After that, the parties to the case should be acquainted with this decision, as indicated by Art. 195 Code of Criminal Procedure. One can only agree with the comments added to it and note such an important point that not only the investigator, but also the court and the inquirer are entitled to appoint an examination. In some cases, an examination of the victims can only be carried out with the consent of their representatives. For example, when a person is eighteen years old. Moreover, many parents are very critical of the issue and do not want publicity, and for this reason refuse the examination.
Order
To carry out the examination, the investigator sends all the materials together with the decision to the management of the specialized medical institution. In this case, this document can be returned back to law enforcement agencies. But only if there is no specialist in this institution who could professionally conduct this examination.

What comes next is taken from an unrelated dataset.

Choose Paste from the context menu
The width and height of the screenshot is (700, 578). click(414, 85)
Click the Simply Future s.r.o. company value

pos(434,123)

As a rule, it is carried out only in state organizations subordinate to the Ministry of Internal Affairs. But in exceptional cases, the examination can be entrusted to a specialist of a different level, while his rights and responsibilities are explained to him and the necessary materials and documents are presented. Art. 195, 196 and 199 of the Code of Criminal Procedure of the Russian Federation, the procedure for its appointment, forwarding of documents and mandatory implementation in a special institution are provided.
Acquaintance
Before the examination, the investigator must take several actions. As stated in Part 3 of Art. 195 of the Code of Criminal Procedure, the procedural person introduces the parties to the decree, which indicates who and why will conduct a study of the materials provided. In this case, citizens should be explained their rights guaranteed by the code. The parties to the criminal process must be familiarized with the document on the examination. In addition, they have the right to ask the investigator to introduce additional issues into the resolution, on which the expert would give an opinion. Also, the accused and his lawyer, the victim and the witness can challenge the expert and apply for a study in a particular medical institution. Then the parties to the process should be familiarized with the expert opinion.
With consent or not
Examination in the cases referred to in Part 4 of Art. 195 of the Code of Criminal Procedure, is carried out only when the witness and the victim look at it positively. If they are minors, then legal representatives make decisions for them. In addition, in practice, such situations often occur when parents are opposed to their child taking part in the examination. This is because people simply do not want third parties to know about the accident in their family (for example, when a daughter was raped). It is for these reasons that no expert examinations are carried out and the decision on the initiation of proceedings or the further conduct of the investigation is suspended or is generally left without movement.
Nuances
The legal analysis of certain norms of the Code of Criminal Procedure relating to the appointment and implementation of an examination once again proves the fact that the legislation in this matter is imperfect and contrary to the Constitution. For example, in practice, the suspect cannot fully exercise his right granted by the CPC and challenge the expert. This may be due to the fact that the investigator in the decision indicated only the data of the state institution, but did not register the name and initials of the specialist.
In addition, the question of the professionalism of experts who are engaged in research in the field of criminal process remains a controversial issue. Because the specialist, not having certain knowledge, will not be able to give the correct answers to the questions proposed to him. Thus, the fate of an innocent person who will be convicted in the presence of an incorrect expert opinion may be in jeopardy.